- [Problem description] Convert the lines below, starting with the line that contains "Given: Click the number 1 index badge" and going on through the end of the rows, into a JSON list of strings with one string per line and blank lines omitted. Leave the pictures out of the answer.

- [Given records]

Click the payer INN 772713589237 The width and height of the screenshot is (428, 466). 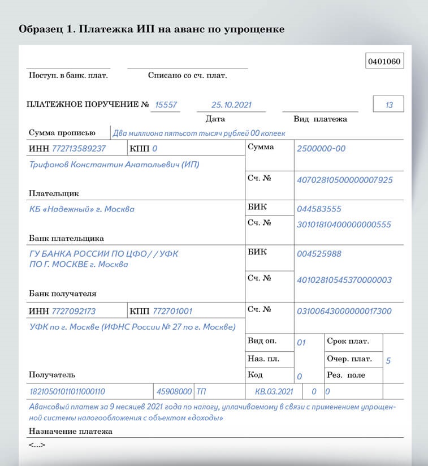click(79, 149)
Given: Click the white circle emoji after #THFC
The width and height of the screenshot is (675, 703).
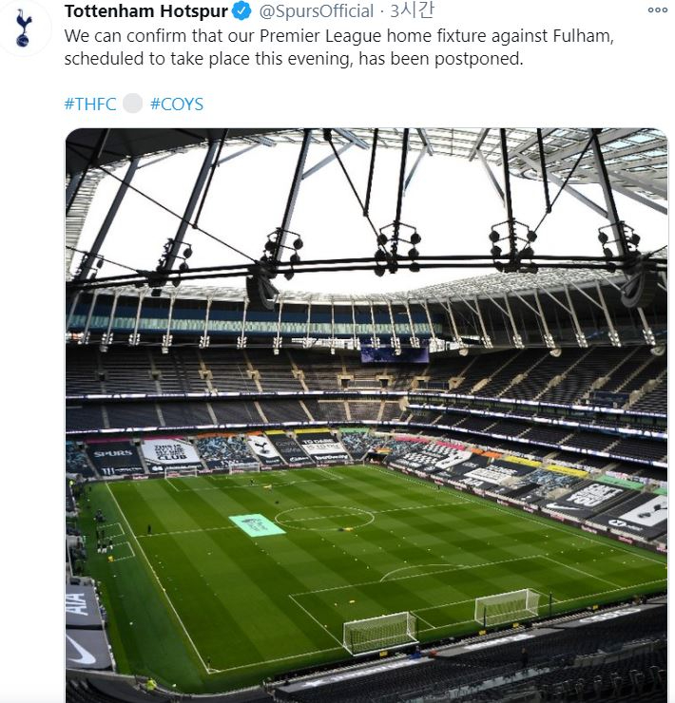Looking at the screenshot, I should (x=133, y=104).
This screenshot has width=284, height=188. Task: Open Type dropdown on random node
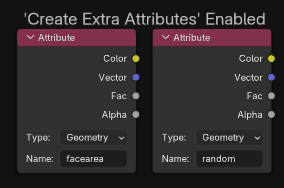tap(229, 137)
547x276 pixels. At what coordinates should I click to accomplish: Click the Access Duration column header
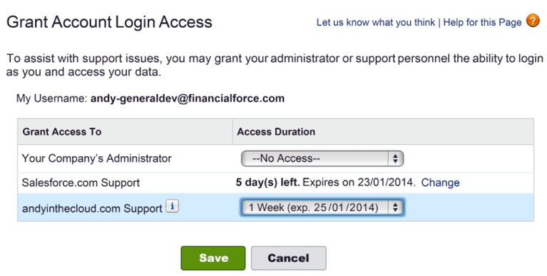[276, 131]
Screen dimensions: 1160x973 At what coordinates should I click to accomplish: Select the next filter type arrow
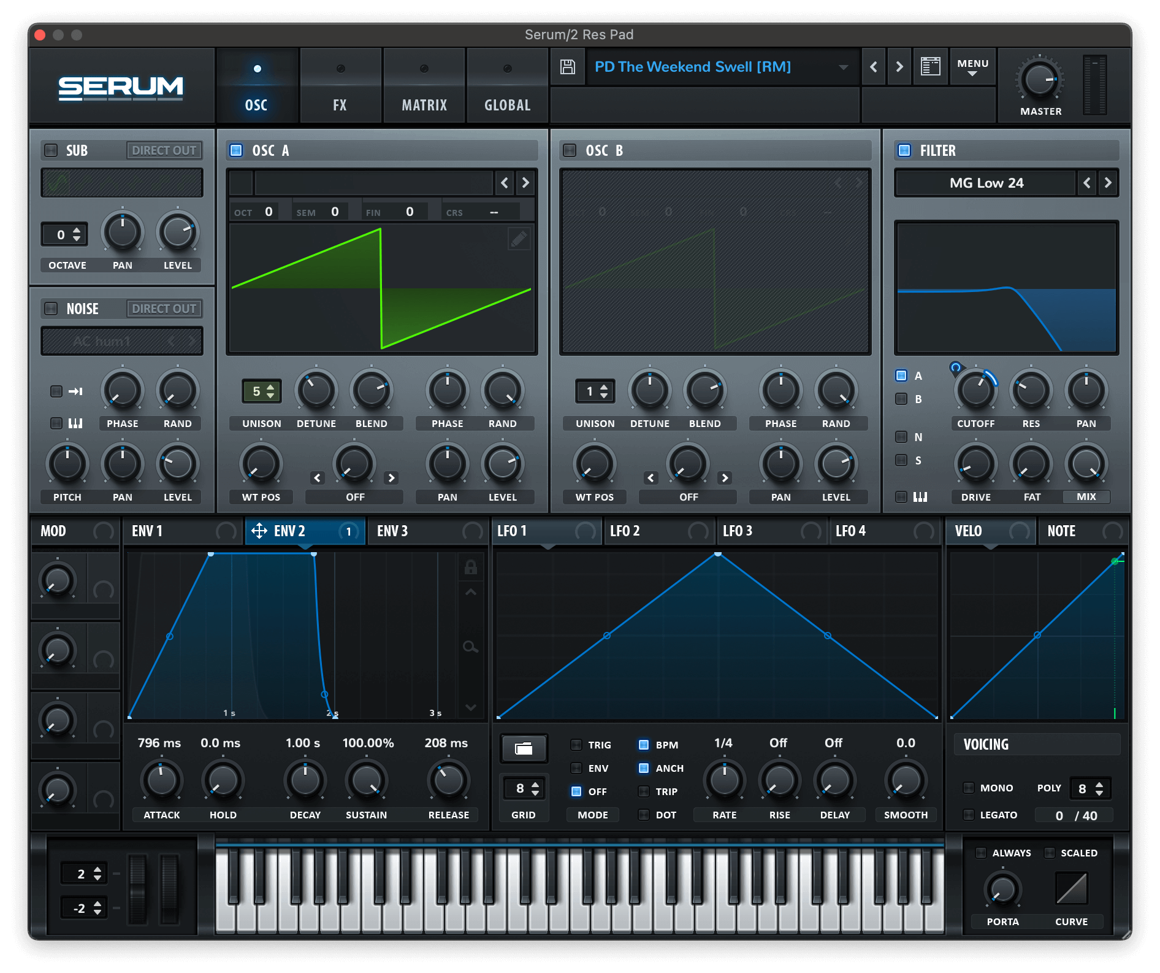[x=1107, y=183]
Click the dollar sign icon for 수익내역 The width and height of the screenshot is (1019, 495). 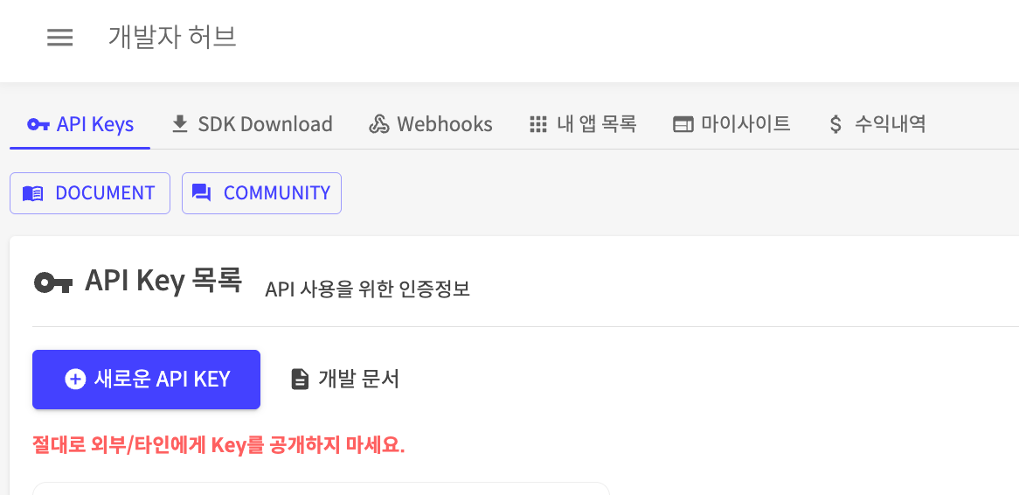pyautogui.click(x=835, y=123)
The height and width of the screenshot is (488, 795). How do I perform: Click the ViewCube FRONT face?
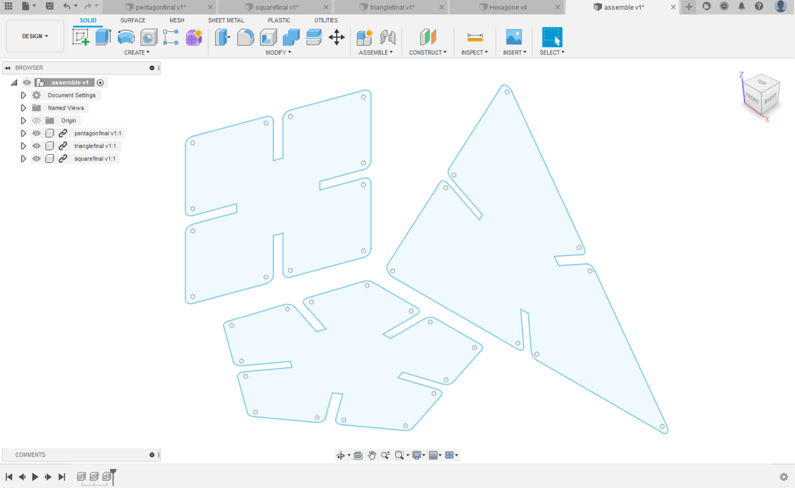(x=752, y=99)
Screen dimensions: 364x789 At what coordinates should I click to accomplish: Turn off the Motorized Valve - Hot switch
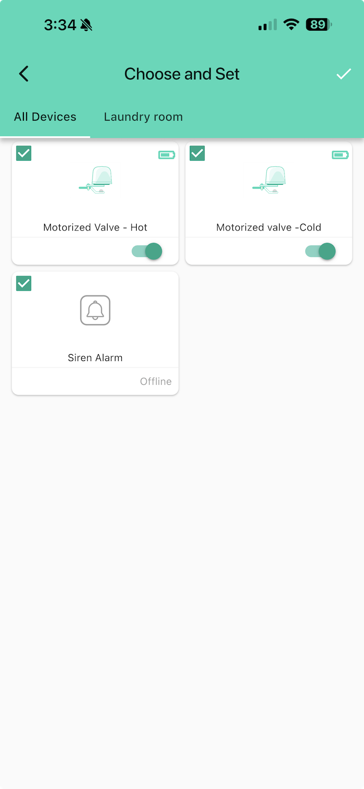tap(147, 251)
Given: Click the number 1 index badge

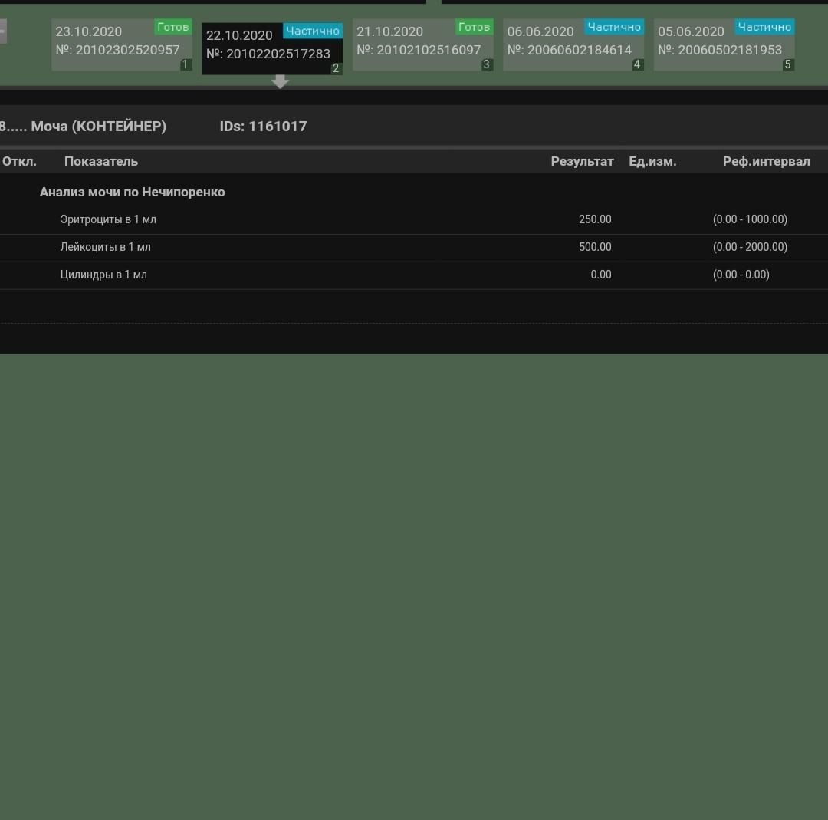Looking at the screenshot, I should point(185,64).
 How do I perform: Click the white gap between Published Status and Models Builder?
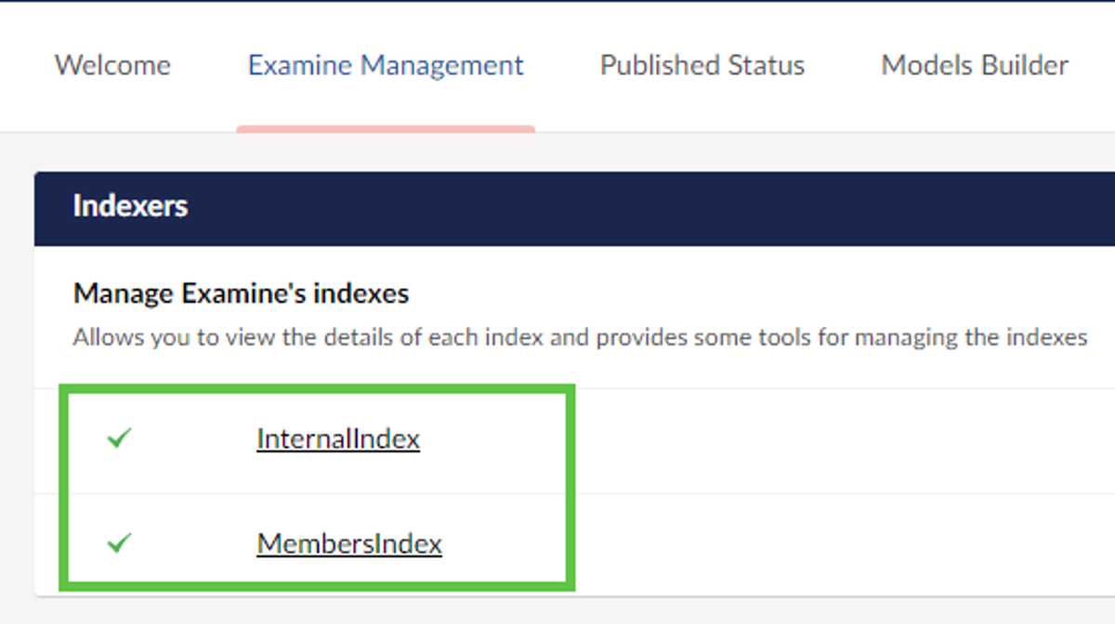[x=843, y=65]
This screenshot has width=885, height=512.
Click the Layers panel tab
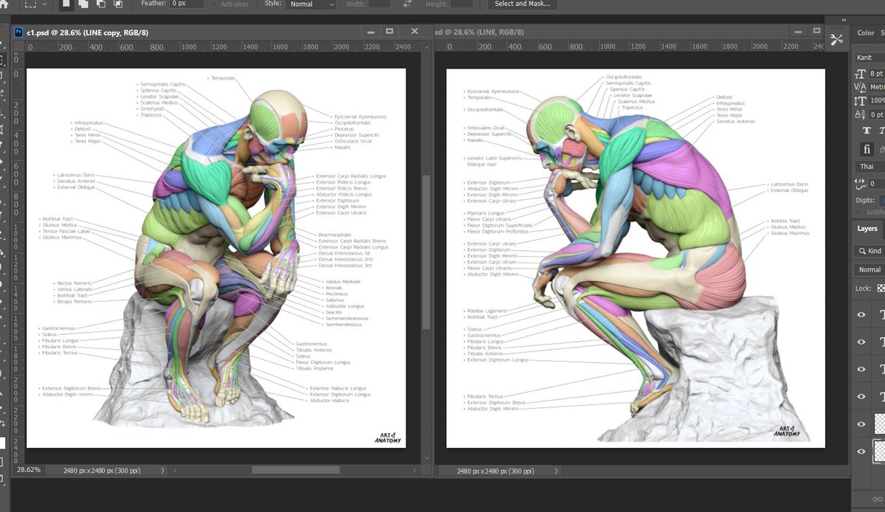[x=868, y=228]

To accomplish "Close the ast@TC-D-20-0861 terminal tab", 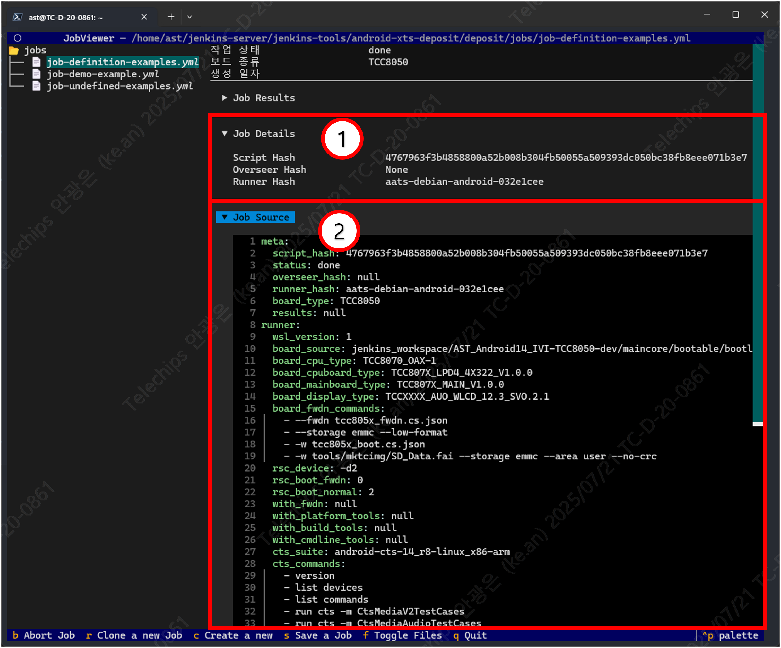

- [Reply to the exercise]
[
  "Given: Click the number 1 index badge",
  "Looking at the screenshot, I should point(185,64).",
  " How do I perform: Click the white gap between Published Status and Models Builder?",
  "[x=843, y=65]",
  "This screenshot has width=885, height=512.",
  "Click the Layers panel tab",
  "[x=868, y=228]",
  "To accomplish \"Close the ast@TC-D-20-0861 terminal tab\", "
]